When to Be Tough
THE Bush administration is now facing that perennial foreign-policy conundrum: How tough should it be in criticizing the wrongdoing of other governments? On the one hand, the United States is as strong a champion of human rights as any in the world. On the other hand, it must do business with some of the governments most worthy of its criticism in this area.
Both the Soviet Union and China are good cases in point.
The Soviets have a lot of problems with dissidents. Particularly in the Baltic states, dissidents are bridling under Soviet rule, threatening to assert their independence. They have a case against central government in Moscow.
But should the US encourage them? How far should the US go in egging them on at the risk of alienating the Gorbachev administration? Gorbachev, after all, is the best prospect in many years for bringing reform to the USSR - reform which the US would much like to see.
Some Estonians, Latvians, and Lithuanians charge, for example, that the Voice of America - the official radio broadcasting operation of the US - is far too limpid and unsupportive in its broadcasts to the Baltic states. Voice of America officials concede - taking their cue from the State Department - they are not in the business of stirring up trouble for Gorbachev in the Baltics.
But while some critics of the administration say it is being too kind to Gorbachev on such issues as human rights, others say President Bush is not being imaginative and forthcoming enough with the Soviet regime. These latter critics believe the US should be working to bolster and expand the Soviet economy, by sending the Soviets sophisticated computer and other technology.
It is a tough call: Sound the clarion loudly for ethnic dissidents in the USSR - perhaps inciting them to the point where they threaten a reformist regime in Moscow - or tone down the criticism and take the heat for being mute on human rights.
Then there is China.
The Bush administration was slow to criticize the June harassment of students in Tiananmen Square. Mr. Bush himself was the American envoy to Beijing in earlier years. American relationships with China had been steadily improving. The administration was reluctant to jeopardize that improvement.

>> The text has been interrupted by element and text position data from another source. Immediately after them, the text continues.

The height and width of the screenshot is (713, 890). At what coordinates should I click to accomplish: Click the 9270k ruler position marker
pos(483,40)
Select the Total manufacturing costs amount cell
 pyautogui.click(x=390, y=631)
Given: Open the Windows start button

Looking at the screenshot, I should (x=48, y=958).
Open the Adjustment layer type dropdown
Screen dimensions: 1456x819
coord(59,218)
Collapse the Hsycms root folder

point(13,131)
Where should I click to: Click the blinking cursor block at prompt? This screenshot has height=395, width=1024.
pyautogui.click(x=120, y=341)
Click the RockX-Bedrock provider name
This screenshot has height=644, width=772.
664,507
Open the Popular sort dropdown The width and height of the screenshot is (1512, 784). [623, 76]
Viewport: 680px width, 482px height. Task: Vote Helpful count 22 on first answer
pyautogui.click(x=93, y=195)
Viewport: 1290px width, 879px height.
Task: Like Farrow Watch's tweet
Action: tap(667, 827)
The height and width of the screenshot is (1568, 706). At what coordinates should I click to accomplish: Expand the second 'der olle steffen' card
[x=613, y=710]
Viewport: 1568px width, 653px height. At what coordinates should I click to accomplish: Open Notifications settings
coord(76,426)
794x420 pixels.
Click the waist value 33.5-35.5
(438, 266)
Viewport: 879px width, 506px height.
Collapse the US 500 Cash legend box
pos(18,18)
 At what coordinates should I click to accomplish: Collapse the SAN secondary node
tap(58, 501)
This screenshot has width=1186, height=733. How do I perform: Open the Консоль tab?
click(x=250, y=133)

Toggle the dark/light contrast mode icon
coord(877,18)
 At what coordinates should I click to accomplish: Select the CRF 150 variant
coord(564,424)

The massacre of students changed all that. The Bush administration spoke out forthrightly and took some moderately punitive measures against China. But it has remained relatively close-lipped, hoping to keep the lines of communication open with a country of major importance to the US. The delicate American balancing act was perhaps influenced by the Soviets - who downplayed their own criticism of the Chinese regime.
Many foreign policy officials are torn in their assessment of the situation. Says former American ambassador to Beijing Winston Lord in the current issue of Foreign Affairs: ``Our strategic imperative is to preserve a long-term relationship [with China]. Our moral imperative is to project our principles as we survive this cold season of suppression.''
The American people are more dogmatically critical of China, according to a just-released Gallup survey. By an overwhelming majority (87 per cent), they think the Chinese regime's actions against the students were wrong.
Only one-third of US citizens now have a favorable view of China. Most have little confidence that China can make a peaceful transition to a multi-party system. More than 60 percent doubt that China will allow Hong Kong to maintain its free-enterprise system after the colony is returned to China in 1997. Almost 70 percent think China would not allow Taiwan to remain politically, economically, and militarily autonomous should the two countries reunify.
There appears to be strong sentiment for the US to speak out more critically of China. But that would make it even more difficult for the US to do business with an already prickly Beijing regime.
It is for wrestling with such dilemmas that politicians and foreign policy experts get paid.